··· ИСХОДНЫЙ ОТРЫВОК

Не дослушивая и не допуская возражений (в трубке копошился какой-то мужской голос), она произнесла, что раньше декабря – января вечера ее устраивать не следует; что все участники сейчас отсутствуют (например, Жирмунский за границей) или не могут (Тарковский), что за 50 лет литературной работы она заслужила обдуманный, профессионально исполненный вечер, а не самодеятельность. Не дослушав, она раздавила чьи-то возражения, попросту положив трубку на рычаг.
– Слава Богу, отменила. Он говорит: вечер намечен на 29-е, потому что им надо к сроку выполнить план. Вы подумайте только: они выполняют план, а я из-за этого должна быть представлена Бог знает как… В январе я, быть может, сама приеду. А умру к тому времени – еще лучше: большой портрет на сцене и очень много цветов.
Заговорили о Солженицыне.
– Можете себе представить, что с ним сейчас делается? Мгновенная мировая слава. Он дает урок, подходит к доске, пишет мелом, а все ученики уже читали газеты, полные его именем… Трудно себе это вообразить335.
– Ну, вам не так уж трудно.
– Я тогда не стояла у доски.
Я торопилась домой, потому что в три часа мне назначено было звонить Кожевникову по поводу «Софьи». Анна же Андреевна ждала Наташу Рожанскую, потом болгар – мне не хотелось звонить при них336. Я поднялась. Анна Андреевна вышла проводить меня в переднюю.
– Если даже не напечатают сейчас ни «Поэму», ни «Софью Петровну», – сказала она (тут я поперхнулась от этого сопоставления и до сих пор испытываю неловкость) – если даже не напечатают сейчас ни «Поэму», ни «Софью Петровну», все равно: теперь можно повторить сталинские слова: «жить стало лучше, жить стало веселей». И все потому, что его нет. Не правда ли, Лидия Корнеевна?
Я пришла домой, позвонила в «Знамя», выслушала обдуманную злорадную грубость Кожевникова, прилегла на диван, чтобы унять сердцебиение и, когда оно чуть утихло, заснула. Разбудил меня телефонный звонок.
Звонила Анна Андреевна.
– Ну, что в «Знамени»?
– Кожевников сказал мне: у нас в редакции лежат две вещи на ту же тему, что и ваша. Но перед вашей они имеют большое преимущество в идейном и художественном отношении.

······

ЗАДАНИЕ: Перечислите все фамилии, упомянутые в отрывке, без имен и отчеств.

··· ЛИСТИНГ

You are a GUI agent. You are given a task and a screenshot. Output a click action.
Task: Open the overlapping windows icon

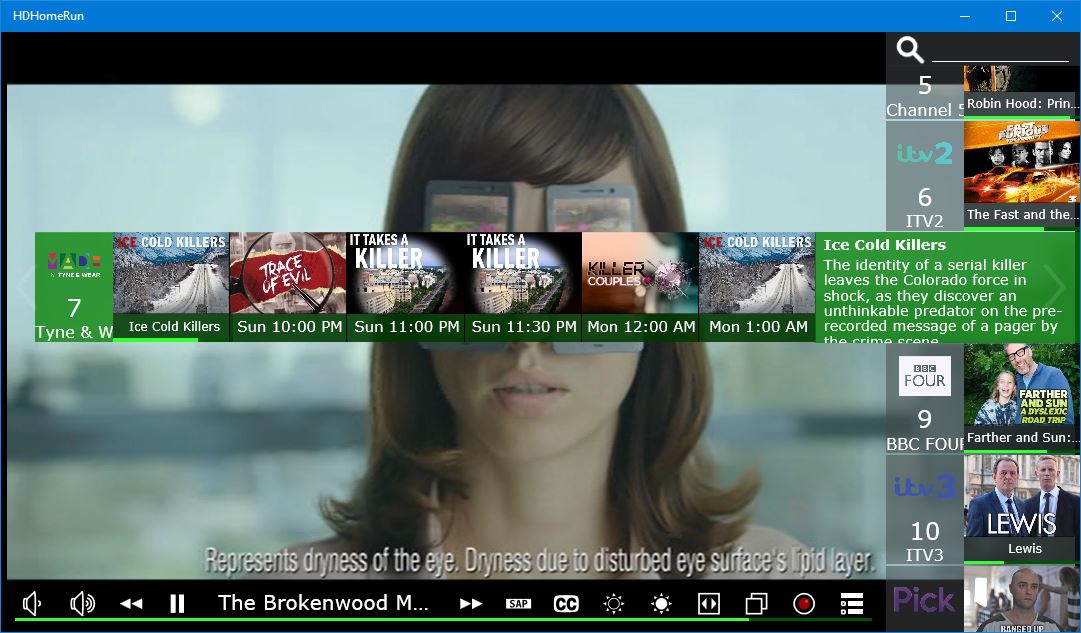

······

ПРАВИЛЬНЫЙ ОТВЕТ: Жирмунский, Тарковский, Солженицын, Кожевников, Рожанская